Passage:

•••

The Emperor Alexander professed a mongrel form of Christianity, and pretentiously claimed the right to rule in the name of this "universal" religion. All confessions within the Russian Empire were urged to accommodate themselves to a particular place within the overall system. The combined ministry was to join, if not unite, all confessions or "churches" not only in a common task but with a single inspiration. In this regard, the very complex and highly symbolical plans for the cathedral of Christ the Savior drawn up by A.L. Witberg 31 are very instructive. "I did not wish to raise up an edifice to God, but rather a prayer." This cathedral was not to be merely an Orthodox one, but was also to embody and express "an all-embracing idea." As Witberg himself said: "Its very dedication to Christ proved that it belonged to the entirety of Christianity."

The combined ministry became a cruel and coercive regime. Religious mysticism was invested with the full force of law, with fully decisive sanctions against those who disagreed or who simply acted evasively. Simple lack of sympathy for the ideas of "inner Christianity" was considered a crime, and consequently an act of opposition to the views of the government. One article from a contemporary statute on censorship reads as follows: "Any act is condemned which, under the pretext of defending or justifying one of the Christian churches, reproaches another, thereby destroying the unity of love which binds all Christians together in one spirit in Christ." On the strength of such a statute, analysis of Protestant beliefs from the Orthodox point of view became impermissible. Such a prohibition had existed earlier under Peter and Biron.

•••

Records:

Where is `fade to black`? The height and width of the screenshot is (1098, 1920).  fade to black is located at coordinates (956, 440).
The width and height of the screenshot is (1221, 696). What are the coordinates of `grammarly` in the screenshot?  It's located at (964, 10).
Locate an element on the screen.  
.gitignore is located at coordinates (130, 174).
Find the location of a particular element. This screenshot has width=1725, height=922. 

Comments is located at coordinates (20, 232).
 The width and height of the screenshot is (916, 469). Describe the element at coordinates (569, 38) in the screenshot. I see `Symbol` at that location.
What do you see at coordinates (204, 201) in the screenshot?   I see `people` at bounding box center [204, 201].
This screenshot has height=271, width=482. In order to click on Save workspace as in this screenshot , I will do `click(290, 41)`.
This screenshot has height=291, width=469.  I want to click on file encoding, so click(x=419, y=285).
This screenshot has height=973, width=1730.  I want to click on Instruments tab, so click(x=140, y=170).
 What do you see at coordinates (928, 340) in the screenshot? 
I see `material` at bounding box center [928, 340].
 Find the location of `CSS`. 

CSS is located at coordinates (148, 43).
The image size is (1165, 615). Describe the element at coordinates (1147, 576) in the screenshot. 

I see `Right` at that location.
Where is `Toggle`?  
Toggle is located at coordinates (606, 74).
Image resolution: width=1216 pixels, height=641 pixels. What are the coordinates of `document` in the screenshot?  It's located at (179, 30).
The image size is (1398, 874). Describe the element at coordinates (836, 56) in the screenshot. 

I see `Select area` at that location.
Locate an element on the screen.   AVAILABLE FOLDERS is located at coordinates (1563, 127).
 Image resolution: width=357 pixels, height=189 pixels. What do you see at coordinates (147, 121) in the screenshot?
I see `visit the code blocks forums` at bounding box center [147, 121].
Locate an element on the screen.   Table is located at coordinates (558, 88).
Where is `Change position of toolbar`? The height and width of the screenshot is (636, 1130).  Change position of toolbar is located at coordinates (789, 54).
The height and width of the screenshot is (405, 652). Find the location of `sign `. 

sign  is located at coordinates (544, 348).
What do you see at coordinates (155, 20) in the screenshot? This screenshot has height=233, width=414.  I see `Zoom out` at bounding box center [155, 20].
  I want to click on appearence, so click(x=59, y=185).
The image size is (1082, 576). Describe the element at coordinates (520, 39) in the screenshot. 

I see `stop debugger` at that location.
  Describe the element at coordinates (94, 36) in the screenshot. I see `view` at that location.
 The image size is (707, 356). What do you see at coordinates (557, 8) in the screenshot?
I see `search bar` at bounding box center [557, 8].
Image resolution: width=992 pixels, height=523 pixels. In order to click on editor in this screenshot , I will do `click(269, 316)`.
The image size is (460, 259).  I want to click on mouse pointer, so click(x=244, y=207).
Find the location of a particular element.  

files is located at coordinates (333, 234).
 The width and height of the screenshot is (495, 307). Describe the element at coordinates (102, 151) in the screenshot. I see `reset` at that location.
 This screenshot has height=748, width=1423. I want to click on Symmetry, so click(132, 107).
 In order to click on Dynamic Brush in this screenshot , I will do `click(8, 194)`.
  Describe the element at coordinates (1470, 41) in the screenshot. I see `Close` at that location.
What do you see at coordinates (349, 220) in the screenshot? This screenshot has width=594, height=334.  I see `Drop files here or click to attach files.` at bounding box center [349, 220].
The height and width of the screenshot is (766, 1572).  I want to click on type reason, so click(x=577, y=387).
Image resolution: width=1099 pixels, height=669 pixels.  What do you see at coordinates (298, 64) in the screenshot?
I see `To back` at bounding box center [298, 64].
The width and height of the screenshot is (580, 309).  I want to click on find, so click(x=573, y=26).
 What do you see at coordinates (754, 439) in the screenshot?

•••

Stated goal 1: Can you set down, word for word and in full, the passage on Emperor Alexander's combined ministry?
Stated goal 2: Can you recast part of the records as a Markdown table with the columns No. and Line, numbering each row and leaving out blank lines? Begin at the record line that has "The image size is (1398, 874)." and stop after the one that has "The image size is (460, 259).".

Expected answer 1:
The Emperor Alexander professed a mongrel form of Christianity, and pretentiously claimed the right to rule in the name of this "universal" religion. All confessions within the Russian Empire were urged to accommodate themselves to a particular place within the overall system. The combined ministry was to join, if not unite, all confessions or "churches" not only in a common task but with a single inspiration. In this regard, the very complex and highly symbolical plans for the cathedral of Christ the Savior drawn up by A.L. Witberg 31 are very instructive. "I did not wish to raise up an edifice to God, but rather a prayer." This cathedral was not to be merely an Orthodox one, but was also to embody and express "an all-embracing idea." As Witberg himself said: "Its very dedication to Christ proved that it belonged to the entirety of Christianity."

The combined ministry became a cruel and coercive regime. Religious mysticism was invested with the full force of law, with fully decisive sanctions against those who disagreed or who simply acted evasively. Simple lack of sympathy for the ideas of "inner Christianity" was considered a crime, and consequently an act of opposition to the views of the government. One article from a contemporary statute on censorship reads as follows: "Any act is condemned which, under the pretext of defending or justifying one of the Christian churches, reproaches another, thereby destroying the unity of love which binds all Christians together in one spirit in Christ." On the strength of such a statute, analysis of Protestant beliefs from the Orthodox point of view became impermissible. Such a prohibition had existed earlier under Peter and Biron.

Expected answer 2:
| No. | Line |
|---|---|
| 1 | The image size is (1398, 874). Describe the element at coordinates (836, 56) in the screenshot.  |
| 2 | I see `Select area` at that location. |
| 3 | Locate an element on the screen.   AVAILABLE FOLDERS is located at coordinates (1563, 127). |
| 4 |  Image resolution: width=357 pixels, height=189 pixels. What do you see at coordinates (147, 121) in the screenshot? |
| 5 | I see `visit the code blocks forums` at bounding box center [147, 121]. |
| 6 | Locate an element on the screen.   Table is located at coordinates (558, 88). |
| 7 | Where is `Change position of toolbar`? The height and width of the screenshot is (636, 1130).  Change position of toolbar is located at coordinates (789, 54). |
| 8 | The height and width of the screenshot is (405, 652). Find the location of `sign `.  |
| 9 | sign  is located at coordinates (544, 348). |
| 10 | What do you see at coordinates (155, 20) in the screenshot? This screenshot has height=233, width=414.  I see `Zoom out` at bounding box center [155, 20]. |
| 11 |   I want to click on appearence, so click(x=59, y=185). |
| 12 | The image size is (1082, 576). Describe the element at coordinates (520, 39) in the screenshot.  |
| 13 | I see `stop debugger` at that location. |
| 14 |   Describe the element at coordinates (94, 36) in the screenshot. I see `view` at that location. |
| 15 |  The image size is (707, 356). What do you see at coordinates (557, 8) in the screenshot? |
| 16 | I see `search bar` at bounding box center [557, 8]. |
| 17 | Image resolution: width=992 pixels, height=523 pixels. In order to click on editor in this screenshot , I will do `click(269, 316)`. |
| 18 | The image size is (460, 259).  I want to click on mouse pointer, so click(x=244, y=207). |